[東京 24日 ロイター] - 後発医薬品(ジェネリック)国内トップ、日医工4541.Tの田村友一社長はロイターのインタビューで、東南アジアの富裕層向けに高品質のジェネリック医薬品の販売を拡大するとともに、米国市場に付加価値の高いジェネリックやバイオシミラー(バイオ後続薬)で参入し、世界でトップ10入りを目指すと述べた。
主なやりとりは以下の通り。
──ジェネリックで世界トップ10入りを目標に掲げているが、その背景は。
「日本のジェネリックは、政府の後押しもあって伸長してきているが、一方、世界のジェネリックメーカーが日本に相次いで参入してきた。日本で世界のジェネリックと戦うためには、自らも世界に挑戦しなければ勝てないという思いから、世界に挑戦というテーマを掲げた」
「世界のジェネリックのビジネスモデルは、インドや中国など安いところで大量に作って、全世界に流通させるというもの。コストを抑えて、北米中心に伸びてきている。日本への参入は、日本企業の買収という形で進められている。彼らは世界のビジネスモデルを日本でも展開しようとしているが、なかなか日本では通用しないというのが現状」
──それはなぜか。
「日本は1つ1つの薬価が厚労省によって決められるため、患者にとっては、より安いジェネリックのメリットがない。医療機関が100円で仕入れるジェネリックでも50円でも、患者が支払う価格は同じなので、コスト意識が生まれにくい。同じ価格なら、これまで服用していたジェネリックと同じものを継続したいと患者は考えるだろう」
──日本のジェネリックは生産コスト高など、海外に出るには障害が多いのでは。
「日本のジェネリックが世界に出る場合、品質は問題ないが、日本の基準が厳しいので生産コストの面で合わない。当社は東南アジアの市場を調査した結果、質の高い治療を受けたいという富裕層をターゲットにしようと考えた」
「まず選んだのがタイ。世界中の医療ツーリストが集まって治療を受けており、メイドインジャパンに信頼感を持っている。日本国内で流通している商品と同じものを販売している。ベトナム、マレーシアでも同様に展開中。『日医工ブランド』を広げたい」
「次に、今はバイオシミラーを日本国内で開発しているので、そのデータを持って、東南アジア、米国での展開を進めようとしている。米国は、バイオ薬品の先進国であるにもかかわらず、まだバイオシミラーの浸透が低い。また市場として大きい米国は、FDA(米国食品医薬品局)の承認1本で全米全土に流通できるという利点がある」
──日本のジェネリックメーカーが、海外でトップクラスに入るための戦略は。
「ジェネリックの最大のマーケットは米国なので、米国の市場を獲得すること。ただ、それは容易ではない。インド製の安いものと、日本の高いもの、飲んでしまえば効能は同じなんでしょ、という人達が日本の高いものを選ぶことはないと思う」
「米国で成功するためには、付加価値のあるものが必要になってくる。バイオシミラーや、既存のものでも新しい適応症を追加したものなど、付加価値を付けたものが米国で初めて受け入れられる。それが日本のジェネリックの強みであり、当社が米国で展開しようと思っているビジネスだ」
──政府は社会保障費削減策として、ジェネリックの普及率を80%まで引き上げるとしている。これは追い風なのか。

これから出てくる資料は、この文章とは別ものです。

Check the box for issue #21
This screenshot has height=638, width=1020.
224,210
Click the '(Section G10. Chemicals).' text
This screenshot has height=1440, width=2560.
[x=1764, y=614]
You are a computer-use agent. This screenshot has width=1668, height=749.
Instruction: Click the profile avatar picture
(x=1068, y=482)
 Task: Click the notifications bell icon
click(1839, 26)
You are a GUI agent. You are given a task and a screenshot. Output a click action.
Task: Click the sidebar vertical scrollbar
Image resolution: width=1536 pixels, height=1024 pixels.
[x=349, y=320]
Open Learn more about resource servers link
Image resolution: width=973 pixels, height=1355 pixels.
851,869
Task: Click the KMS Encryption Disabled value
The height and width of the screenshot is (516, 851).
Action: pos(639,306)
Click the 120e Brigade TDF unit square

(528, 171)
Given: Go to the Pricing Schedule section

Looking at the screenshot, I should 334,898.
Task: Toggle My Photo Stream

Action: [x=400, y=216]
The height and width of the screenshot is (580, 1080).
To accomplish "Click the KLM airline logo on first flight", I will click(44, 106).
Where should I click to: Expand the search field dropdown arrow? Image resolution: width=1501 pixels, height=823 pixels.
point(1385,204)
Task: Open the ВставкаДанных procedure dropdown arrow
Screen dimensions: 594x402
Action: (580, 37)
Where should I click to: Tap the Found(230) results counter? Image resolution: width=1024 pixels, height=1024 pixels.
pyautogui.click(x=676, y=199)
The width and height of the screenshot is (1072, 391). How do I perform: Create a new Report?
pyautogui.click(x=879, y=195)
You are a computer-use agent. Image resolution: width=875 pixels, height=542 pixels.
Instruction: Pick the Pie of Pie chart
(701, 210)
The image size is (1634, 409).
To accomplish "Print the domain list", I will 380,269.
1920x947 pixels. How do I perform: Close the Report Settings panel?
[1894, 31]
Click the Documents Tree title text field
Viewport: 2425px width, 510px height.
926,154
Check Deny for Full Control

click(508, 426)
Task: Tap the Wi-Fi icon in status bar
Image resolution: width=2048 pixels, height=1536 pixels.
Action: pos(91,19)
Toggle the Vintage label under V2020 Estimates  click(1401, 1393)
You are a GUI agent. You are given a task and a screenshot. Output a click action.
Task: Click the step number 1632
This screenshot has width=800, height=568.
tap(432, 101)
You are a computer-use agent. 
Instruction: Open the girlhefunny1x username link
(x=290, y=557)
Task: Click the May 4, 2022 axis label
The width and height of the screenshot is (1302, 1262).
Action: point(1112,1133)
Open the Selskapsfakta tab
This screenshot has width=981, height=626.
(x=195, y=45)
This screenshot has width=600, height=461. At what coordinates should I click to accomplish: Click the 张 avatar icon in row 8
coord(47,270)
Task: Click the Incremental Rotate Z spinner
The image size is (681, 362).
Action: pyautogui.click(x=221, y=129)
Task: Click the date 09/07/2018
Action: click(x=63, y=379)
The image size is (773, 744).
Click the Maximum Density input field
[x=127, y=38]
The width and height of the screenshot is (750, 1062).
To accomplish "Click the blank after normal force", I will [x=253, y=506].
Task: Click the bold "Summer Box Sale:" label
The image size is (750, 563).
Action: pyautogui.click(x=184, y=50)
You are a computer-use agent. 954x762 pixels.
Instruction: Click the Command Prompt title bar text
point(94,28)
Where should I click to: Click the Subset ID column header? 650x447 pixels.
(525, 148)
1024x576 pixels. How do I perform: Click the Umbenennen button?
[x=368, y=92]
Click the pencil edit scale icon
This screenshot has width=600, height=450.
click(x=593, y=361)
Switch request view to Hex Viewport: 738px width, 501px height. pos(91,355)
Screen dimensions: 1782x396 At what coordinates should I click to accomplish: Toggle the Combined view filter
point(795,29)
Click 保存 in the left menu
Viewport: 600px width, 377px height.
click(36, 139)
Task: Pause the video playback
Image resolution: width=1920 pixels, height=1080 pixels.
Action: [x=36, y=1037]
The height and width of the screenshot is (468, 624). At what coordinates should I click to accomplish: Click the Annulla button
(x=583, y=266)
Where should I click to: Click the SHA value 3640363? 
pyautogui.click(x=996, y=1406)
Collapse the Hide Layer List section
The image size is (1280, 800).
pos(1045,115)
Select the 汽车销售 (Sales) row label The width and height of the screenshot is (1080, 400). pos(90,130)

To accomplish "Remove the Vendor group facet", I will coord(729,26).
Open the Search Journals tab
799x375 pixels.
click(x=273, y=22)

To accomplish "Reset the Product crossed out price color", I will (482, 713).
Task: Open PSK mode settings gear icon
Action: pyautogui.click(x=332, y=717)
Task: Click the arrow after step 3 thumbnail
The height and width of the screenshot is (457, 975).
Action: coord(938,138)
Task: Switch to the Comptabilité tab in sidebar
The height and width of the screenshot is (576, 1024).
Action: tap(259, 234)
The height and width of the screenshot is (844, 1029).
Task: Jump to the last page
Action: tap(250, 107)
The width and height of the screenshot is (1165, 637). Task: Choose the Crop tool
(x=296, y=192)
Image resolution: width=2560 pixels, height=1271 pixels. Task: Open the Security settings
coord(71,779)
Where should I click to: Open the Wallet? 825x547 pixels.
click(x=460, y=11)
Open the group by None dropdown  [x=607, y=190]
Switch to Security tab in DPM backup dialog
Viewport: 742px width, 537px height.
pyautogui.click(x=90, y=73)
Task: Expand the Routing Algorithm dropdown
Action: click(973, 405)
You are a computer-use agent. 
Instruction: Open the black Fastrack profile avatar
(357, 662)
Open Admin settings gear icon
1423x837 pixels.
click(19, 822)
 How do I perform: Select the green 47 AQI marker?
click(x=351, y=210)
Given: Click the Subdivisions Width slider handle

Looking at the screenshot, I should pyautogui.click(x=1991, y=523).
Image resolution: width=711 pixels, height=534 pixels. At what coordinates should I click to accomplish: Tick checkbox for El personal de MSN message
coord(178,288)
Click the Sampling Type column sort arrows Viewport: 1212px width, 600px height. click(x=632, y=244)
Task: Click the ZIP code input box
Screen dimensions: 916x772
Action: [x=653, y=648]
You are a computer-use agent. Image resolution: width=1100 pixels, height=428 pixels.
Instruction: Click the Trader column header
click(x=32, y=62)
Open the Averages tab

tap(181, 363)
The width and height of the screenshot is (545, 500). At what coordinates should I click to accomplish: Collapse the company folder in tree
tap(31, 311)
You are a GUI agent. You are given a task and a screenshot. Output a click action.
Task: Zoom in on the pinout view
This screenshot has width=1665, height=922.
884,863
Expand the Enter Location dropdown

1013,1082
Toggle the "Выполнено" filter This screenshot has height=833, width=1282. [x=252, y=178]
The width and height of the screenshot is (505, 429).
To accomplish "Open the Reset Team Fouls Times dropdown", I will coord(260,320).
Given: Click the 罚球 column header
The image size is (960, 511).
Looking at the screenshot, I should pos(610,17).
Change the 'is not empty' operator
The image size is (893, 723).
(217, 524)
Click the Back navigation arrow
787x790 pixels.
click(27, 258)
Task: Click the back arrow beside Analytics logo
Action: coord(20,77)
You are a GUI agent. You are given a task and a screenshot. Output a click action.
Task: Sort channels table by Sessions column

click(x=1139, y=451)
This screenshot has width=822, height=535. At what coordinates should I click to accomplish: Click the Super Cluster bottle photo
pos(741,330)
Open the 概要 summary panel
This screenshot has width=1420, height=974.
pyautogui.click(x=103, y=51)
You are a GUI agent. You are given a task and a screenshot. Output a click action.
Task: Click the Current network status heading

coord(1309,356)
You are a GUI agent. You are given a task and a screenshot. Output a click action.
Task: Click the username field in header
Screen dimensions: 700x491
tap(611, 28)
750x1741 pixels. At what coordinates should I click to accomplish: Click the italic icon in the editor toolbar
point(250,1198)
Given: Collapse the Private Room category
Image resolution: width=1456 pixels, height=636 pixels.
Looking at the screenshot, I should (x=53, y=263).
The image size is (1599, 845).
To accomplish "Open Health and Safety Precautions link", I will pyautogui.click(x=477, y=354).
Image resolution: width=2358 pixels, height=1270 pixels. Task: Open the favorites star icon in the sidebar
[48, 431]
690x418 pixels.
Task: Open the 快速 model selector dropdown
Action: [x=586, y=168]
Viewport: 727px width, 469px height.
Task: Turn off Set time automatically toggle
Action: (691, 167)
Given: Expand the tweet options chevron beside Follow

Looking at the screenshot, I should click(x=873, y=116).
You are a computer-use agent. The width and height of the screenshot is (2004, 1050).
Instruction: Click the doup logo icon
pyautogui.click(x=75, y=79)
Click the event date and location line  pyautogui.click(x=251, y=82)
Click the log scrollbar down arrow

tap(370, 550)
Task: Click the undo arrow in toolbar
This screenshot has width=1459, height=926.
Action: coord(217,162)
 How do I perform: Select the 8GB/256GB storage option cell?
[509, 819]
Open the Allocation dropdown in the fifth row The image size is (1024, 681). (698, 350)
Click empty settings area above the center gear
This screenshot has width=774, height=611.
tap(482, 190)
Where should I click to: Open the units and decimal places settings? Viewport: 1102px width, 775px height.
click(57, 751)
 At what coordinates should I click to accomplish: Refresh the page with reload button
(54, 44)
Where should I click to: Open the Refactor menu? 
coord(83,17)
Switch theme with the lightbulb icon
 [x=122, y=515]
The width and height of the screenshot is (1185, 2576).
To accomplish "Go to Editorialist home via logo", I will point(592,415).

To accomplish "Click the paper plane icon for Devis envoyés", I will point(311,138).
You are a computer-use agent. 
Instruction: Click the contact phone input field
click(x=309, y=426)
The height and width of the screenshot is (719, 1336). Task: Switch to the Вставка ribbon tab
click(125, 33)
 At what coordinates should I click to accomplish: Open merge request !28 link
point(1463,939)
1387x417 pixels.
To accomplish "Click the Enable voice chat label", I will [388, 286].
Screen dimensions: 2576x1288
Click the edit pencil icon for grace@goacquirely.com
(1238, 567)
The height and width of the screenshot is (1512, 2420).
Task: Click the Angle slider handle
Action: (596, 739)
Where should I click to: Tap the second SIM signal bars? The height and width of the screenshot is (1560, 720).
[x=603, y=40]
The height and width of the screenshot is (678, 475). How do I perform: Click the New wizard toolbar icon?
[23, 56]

「今、課題となっているのは、80%となると1000億錠(年間)が必要となり、現在の650億錠から上積み分を国内ジェネリックメーカーで供給できるのか、ということ。これには、新たな設備投資で工場を新設するのではなく、新薬メーカーあるいは受託メーカーに生産委託するという形で対応していく」
「当社は一定の生産能力を持っているので、委託を通じて、拡大する市場の中で今まで以上の存在感が持てるだろう。当社のシェアは、国内ジェネリック市場の10─12%くらい、それを2020年までには15─16%まで引き上げることはできる」
──環太平洋連携協定(TPP)交渉が大詰めを迎え、知的財産権の分野で新薬の開発データ保護期間が焦点の1つになっている。日本の医薬品業界にとってはどうか。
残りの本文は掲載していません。